Curr Opin Gastroenterol. 2014 Jul;30(4):352-8. doi: 10.1097/MOG.0000000000000070.
Inflammatory bowel disease (IBD) and irritable bowel syndrome (IBS) are classically viewed as dichotomous conditions. The former is perceived as a typical organic disease, and the latter is regarded as a disorder of gut function driven by mood. Recent research identified some shared contributing factors, which will be discussed here.
Mounting evidence shows the importance in both IBD and IBS of genetic, microbiological, epithelial, and immunological factors. In some instances, these factors overlap in the two conditions as shown by: involvement of brain-gut axis dysfunction in IBD, implication of TNFSF gene in Crohn's disease and IBS, evidence of abnormal microbiota and its impact on host functions, identification of low-grade inflammation in subsets of IBS patients, and development of IBS symptoms in patients with IBD in remission.
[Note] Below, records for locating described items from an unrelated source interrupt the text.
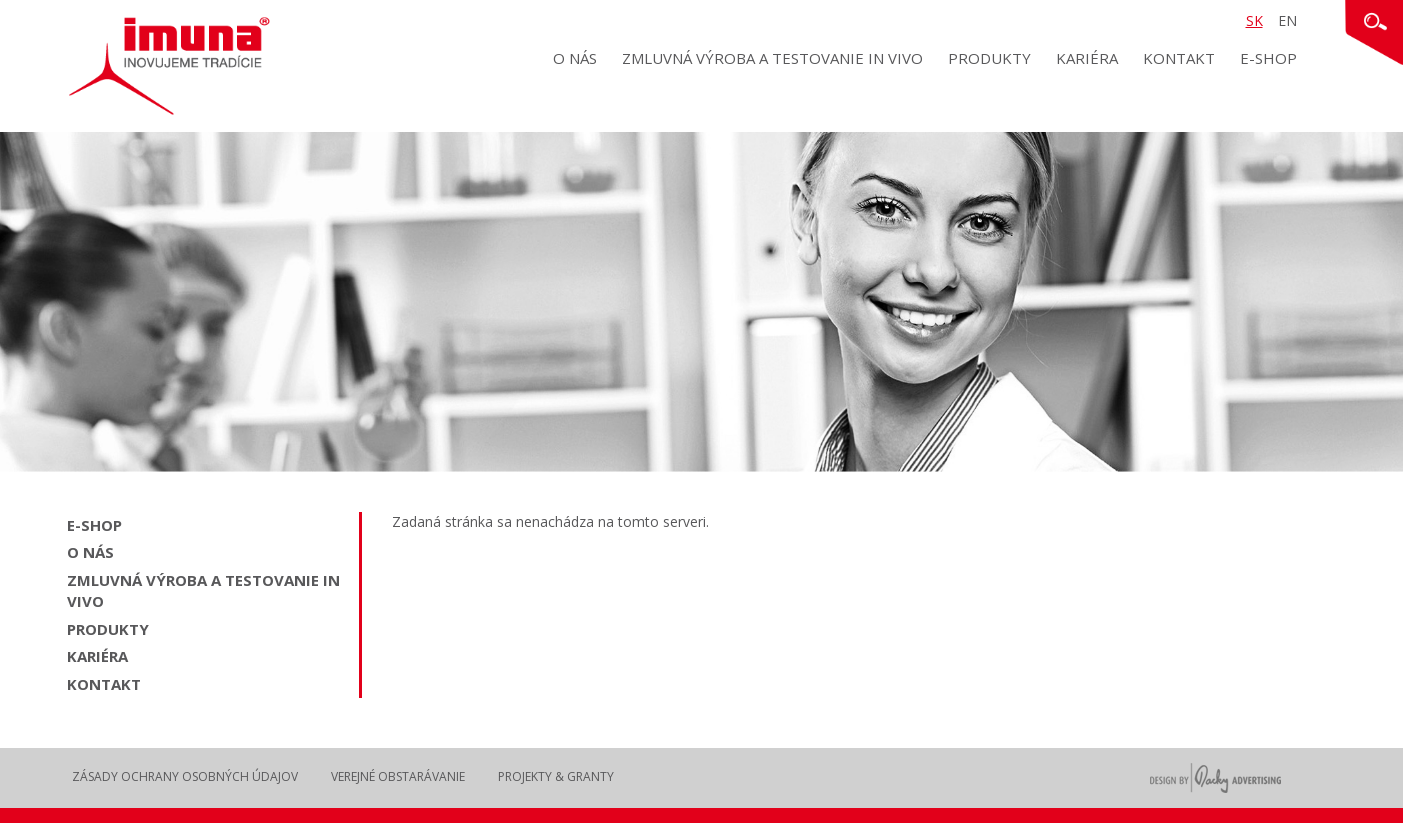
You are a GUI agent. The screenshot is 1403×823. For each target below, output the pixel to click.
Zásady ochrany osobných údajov (185, 776)
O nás (575, 58)
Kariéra (1087, 58)
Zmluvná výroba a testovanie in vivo (772, 58)
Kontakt (1179, 58)
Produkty (989, 58)
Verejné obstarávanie (398, 776)
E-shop (1268, 58)
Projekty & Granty (556, 776)
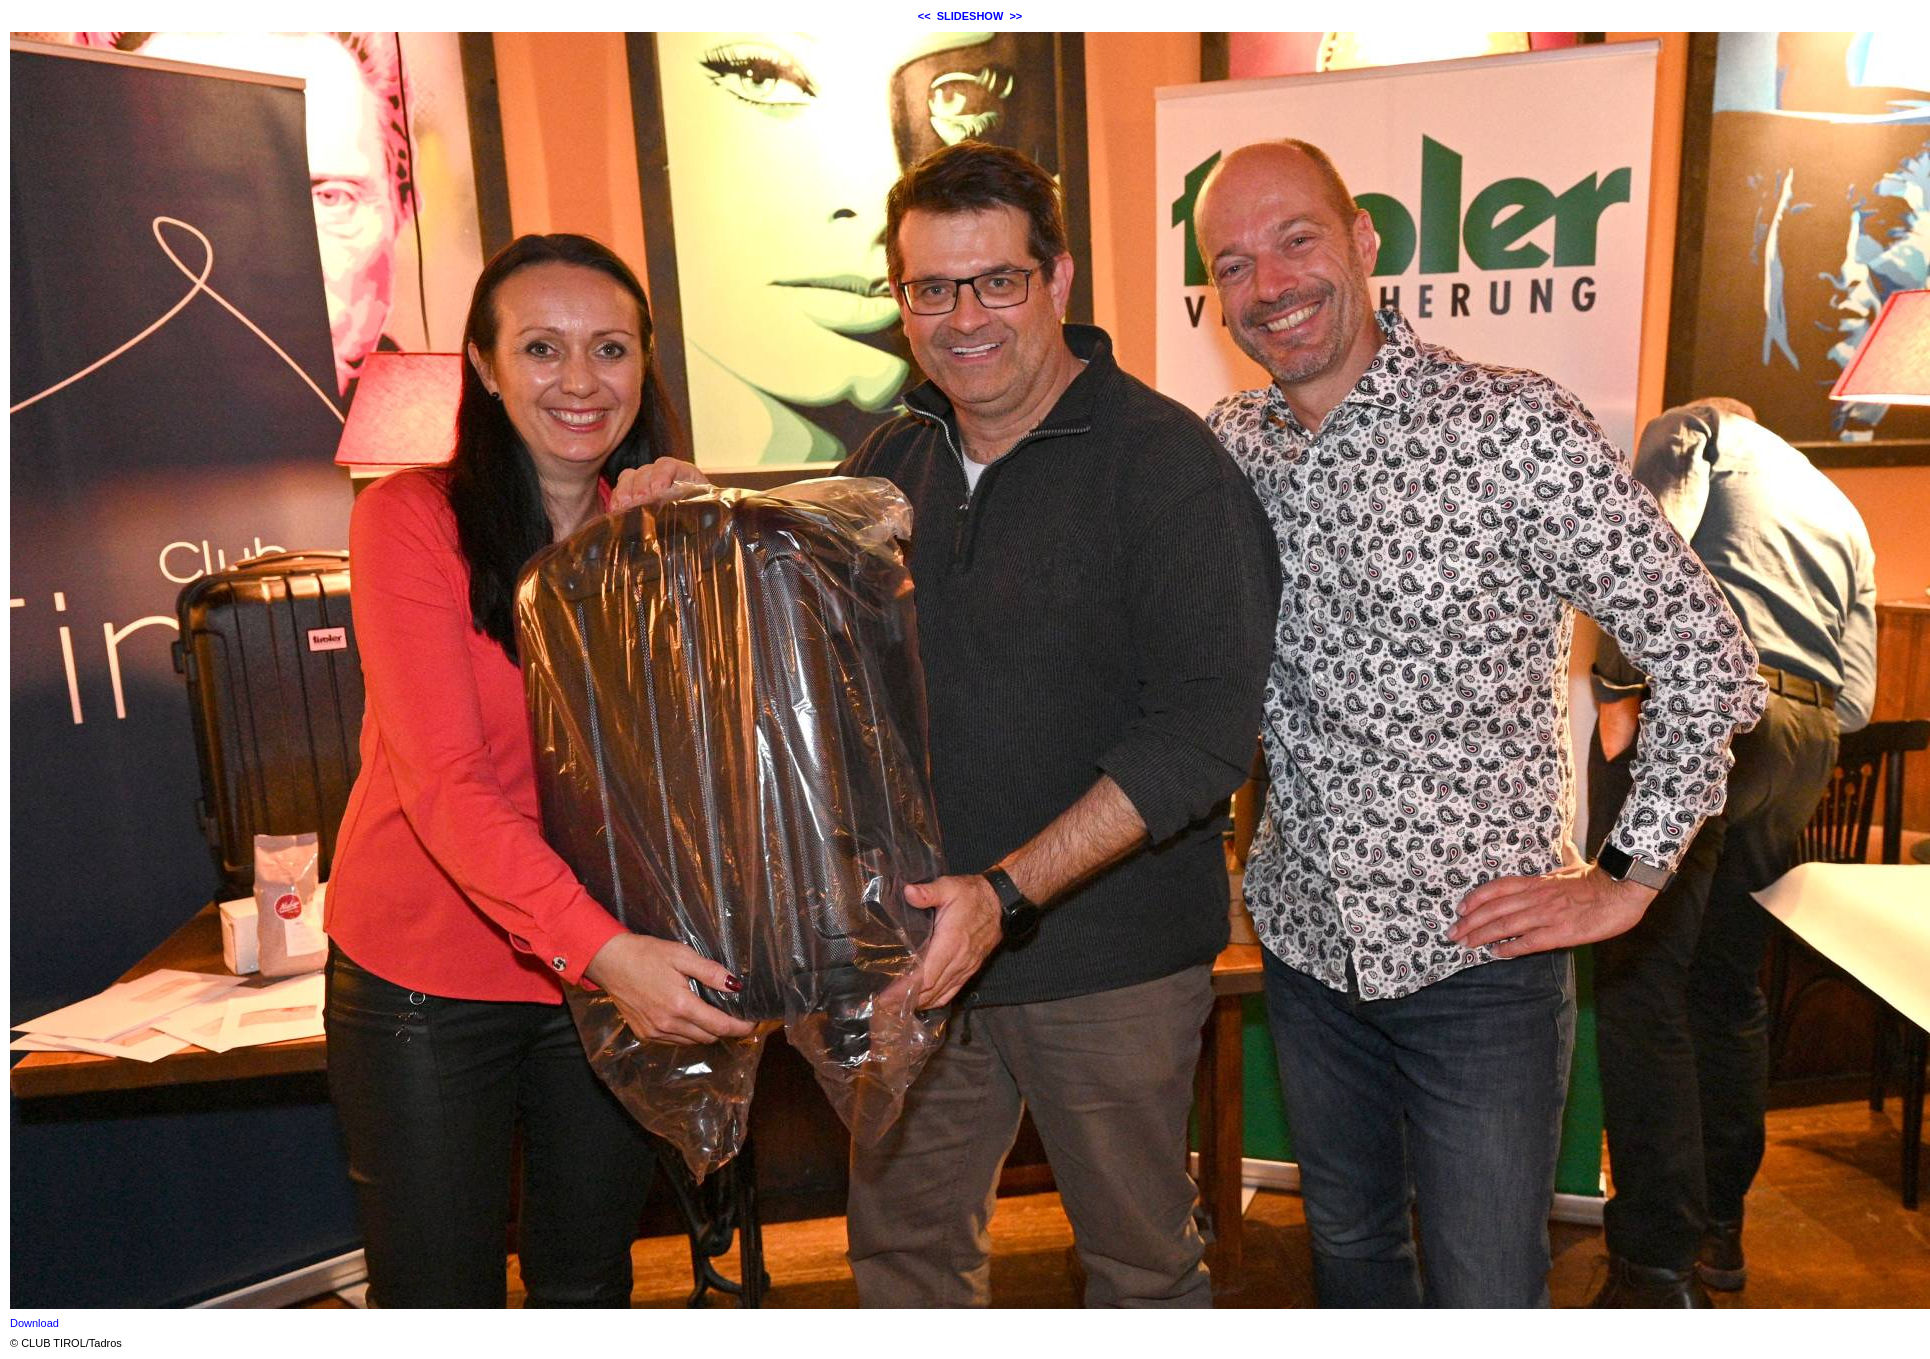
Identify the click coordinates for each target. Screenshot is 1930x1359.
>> (1015, 16)
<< (924, 16)
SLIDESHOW (970, 16)
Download (34, 1323)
IBD and IBS remain separate conditions although there are some overlapping mechanisms. Both research and clinical management would benefit from considering a functional approach for certain manifestations of IBD and accepting an organic view in subsets of IBS patients.
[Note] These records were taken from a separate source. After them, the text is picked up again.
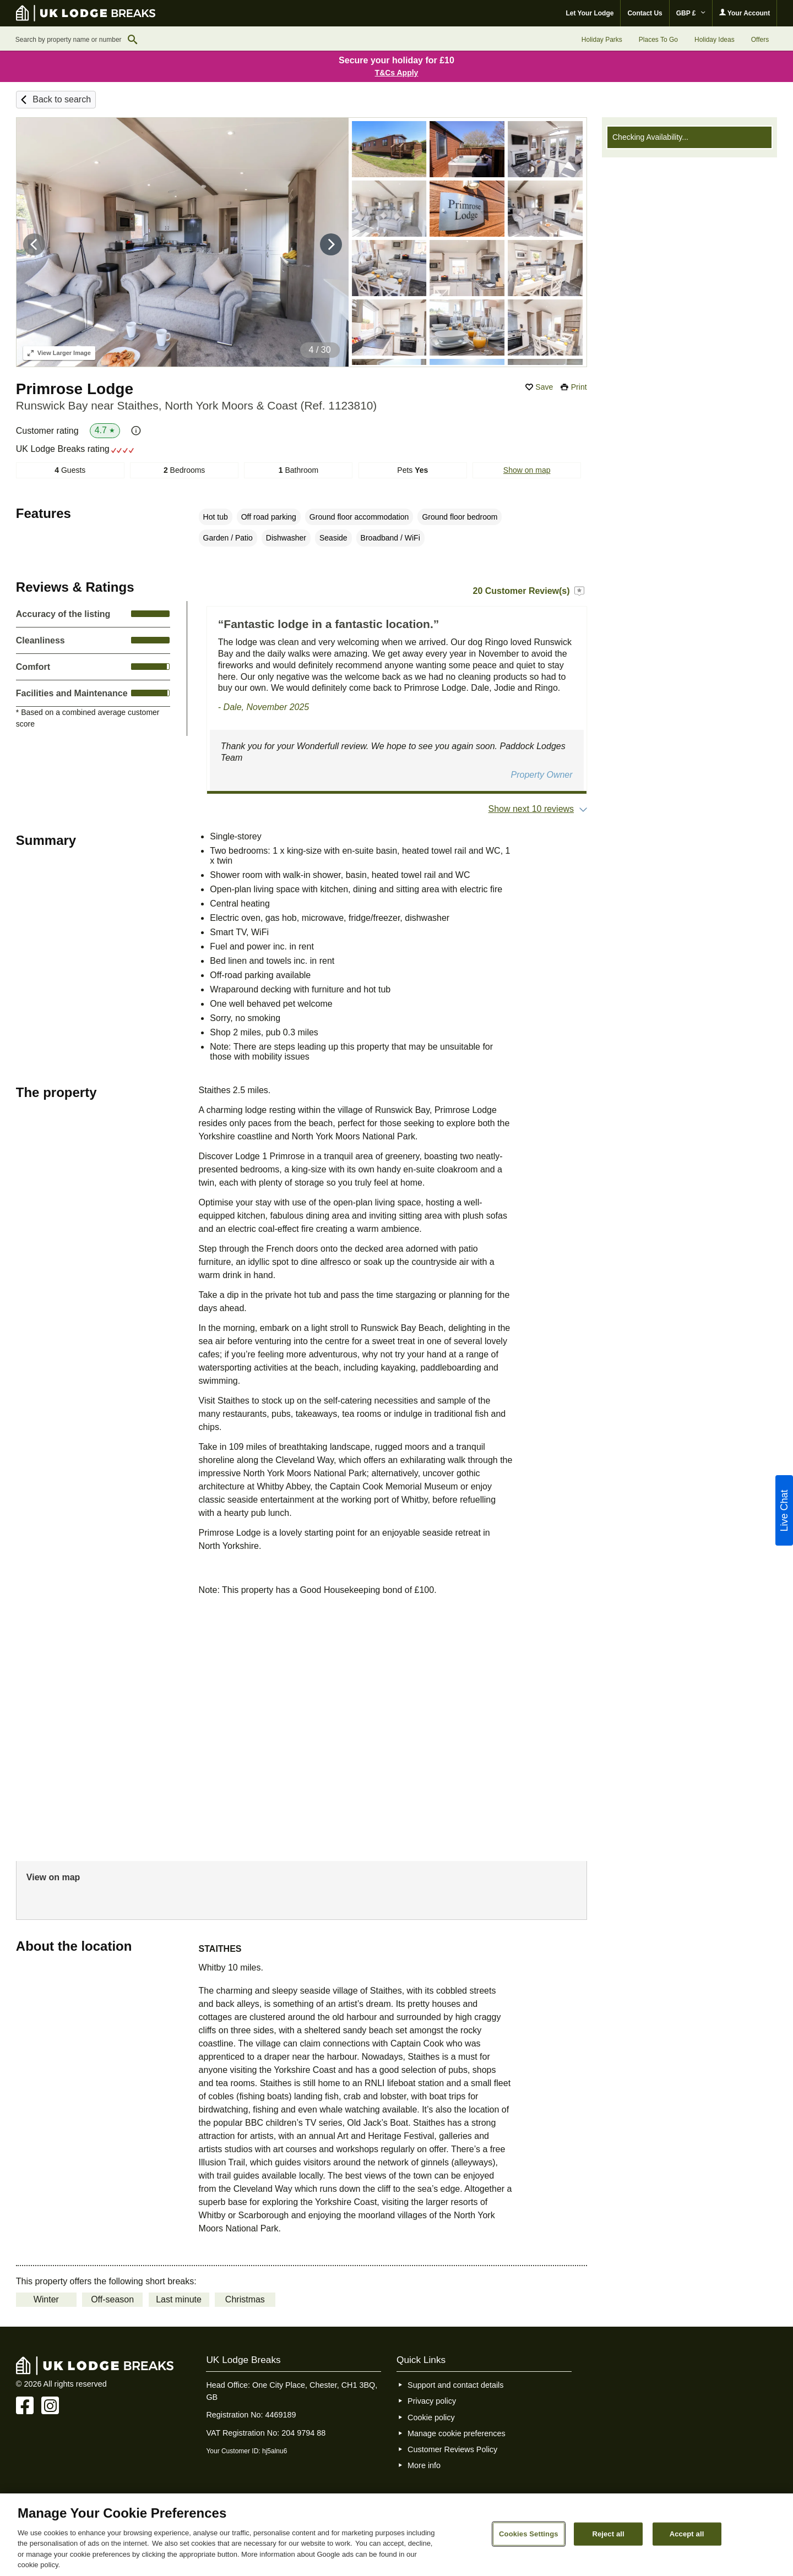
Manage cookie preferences (457, 2433)
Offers (760, 39)
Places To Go (658, 39)
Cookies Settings (528, 2534)
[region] (396, 2534)
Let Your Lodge (590, 13)
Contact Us (644, 13)
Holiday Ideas (714, 39)
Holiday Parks (602, 39)
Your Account (744, 13)
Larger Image (59, 353)
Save (544, 387)
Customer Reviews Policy (452, 2449)
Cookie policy (431, 2417)
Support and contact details (455, 2385)
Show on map (527, 470)
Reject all (608, 2534)
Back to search (61, 99)
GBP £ (690, 13)
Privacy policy (432, 2401)
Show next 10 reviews (531, 809)
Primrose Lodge (74, 388)
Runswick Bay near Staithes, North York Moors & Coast (196, 405)
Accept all (687, 2534)
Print (579, 387)
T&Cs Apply (397, 72)
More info (424, 2465)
炎症性肠病(IBD)和肠易激综合征(IBS)传统上被视为截然不同的病症。前者被视为典型的器质性疾病,而后者被认为是由情绪驱动的肠道功能紊乱。近期研究发现了一些共同的促成因素,将在此进行讨论。
越来越多的证据表明,遗传、微生物、上皮和免疫因素在IBD和IBS中都很重要。在某些情况下,这些因素在两种病症中存在重叠,表现为:IBD中脑-肠轴功能障碍的参与、TNFSF基因在克罗恩病和IBS中的作用、异常微生物群及其对宿主功能影响的证据、IBS患者亚组中低度炎症的发现,以及缓解期IBD患者出现IBS症状。
尽管存在一些重叠机制,但IBD和IBS仍然是不同的病症。对于IBD的某些表现采用功能性方法,并接受IBS患者亚组中的器质性观点,将有助于研究和临床管理。